Quote: morrisseyisawire "He deserves an ovation during warm-up and he'll get one from me, but from kick-off he's the opposition and the enemy and I'll be hoping Chris Hill tramples all over the top of him.
As for the importance of his signing, yes it was significant but I actually think the signing of Andrew Johns was the watershed moment in our recent history. Irrespective of what you think of his performances in a wires jersey, or the way the team played in his prescence, that signing made the WORLD sit up and say "WHOA! These guys mean business!"
And we did, and we're still riding the wave and furthering the cause.'"
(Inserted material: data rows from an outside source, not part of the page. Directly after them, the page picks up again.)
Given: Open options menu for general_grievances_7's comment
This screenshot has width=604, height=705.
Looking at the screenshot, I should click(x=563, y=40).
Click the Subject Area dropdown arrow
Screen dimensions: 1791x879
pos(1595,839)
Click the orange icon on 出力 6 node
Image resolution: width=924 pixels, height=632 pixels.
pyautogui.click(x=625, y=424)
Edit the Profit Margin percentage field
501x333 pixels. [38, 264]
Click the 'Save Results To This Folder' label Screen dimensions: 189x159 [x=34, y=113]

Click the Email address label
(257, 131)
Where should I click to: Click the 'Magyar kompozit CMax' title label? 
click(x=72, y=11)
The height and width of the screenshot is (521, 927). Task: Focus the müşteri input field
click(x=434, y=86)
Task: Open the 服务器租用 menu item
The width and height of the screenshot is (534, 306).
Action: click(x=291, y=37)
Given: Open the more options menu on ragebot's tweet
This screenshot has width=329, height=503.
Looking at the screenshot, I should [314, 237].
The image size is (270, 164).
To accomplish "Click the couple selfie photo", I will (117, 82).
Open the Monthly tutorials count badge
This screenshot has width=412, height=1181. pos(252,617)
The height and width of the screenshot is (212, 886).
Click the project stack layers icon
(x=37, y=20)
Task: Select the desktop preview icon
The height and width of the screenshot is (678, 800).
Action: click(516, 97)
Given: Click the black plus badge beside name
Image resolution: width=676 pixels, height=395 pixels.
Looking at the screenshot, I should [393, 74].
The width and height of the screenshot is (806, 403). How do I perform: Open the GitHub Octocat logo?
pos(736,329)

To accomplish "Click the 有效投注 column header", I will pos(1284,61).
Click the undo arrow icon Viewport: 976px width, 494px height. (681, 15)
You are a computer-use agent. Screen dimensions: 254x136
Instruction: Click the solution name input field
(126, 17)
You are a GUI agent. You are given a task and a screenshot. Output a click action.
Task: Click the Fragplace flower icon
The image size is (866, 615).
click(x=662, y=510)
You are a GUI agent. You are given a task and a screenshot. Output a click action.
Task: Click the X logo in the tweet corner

I wouldn't say there was one particular watershed, there were a succession of key moments in about 3 years that signalled we were a club on a different level to what we had been:
- opening the new stadium
- Simon Moran taking majority ownership
- signing Gleeson
- bringing Johns over for a short spell
- signing Morley
- signing King and Monaghan
Johns was important but possibly gets overplayed as it was basically a gimmick, he came for three games. That will have raised the club's profile overseas but then so did signing Allan Langer and he did two years at a time when he was still good enough to play Origin.
The importance of Morley I think was his attitude and professionalism gave credibility to the fact that Warrington was a serious club and not just a chance for a payday. The problem that "new money" gives is it attracts players that are past their best (and their agents) who sense an opportunity to bid up their salary and play a couple of years when they don't expect or are really driven to win trophies or play their peak rugby, they are just riding on the back of past achievements. Salford are going to have this problem. Man City did for a bit when guys like Robinho came in and loafed about.
The danger for us when we first started to spend money was that players wouldn't respect Warrington in the way they would respect signing for Bradford, Saints or Wigan, we were a mid-ranking club with money so the interest in us was motivated by money.
Morley came over, signed a long term deal, and delivered quality performances from the start and also brought a great professionalism to the club. From then on that changed the respect players showed us because this was a club that had signed the best forward of the modern era and he was taking us seriously, so we were a serious club not just a payday transit lounge.
Another point about Morley that sometimes gets forgotten is how much he had matured on the field. Remember when he signed he was known as the bad boy of SL and then the bad boy of the NRL. People were muttering about how often would we keep him on the field as he would spend most of his time either injured or banned.
How many red cards did Morley get with us?
How many bans did he get for his disciplinary record?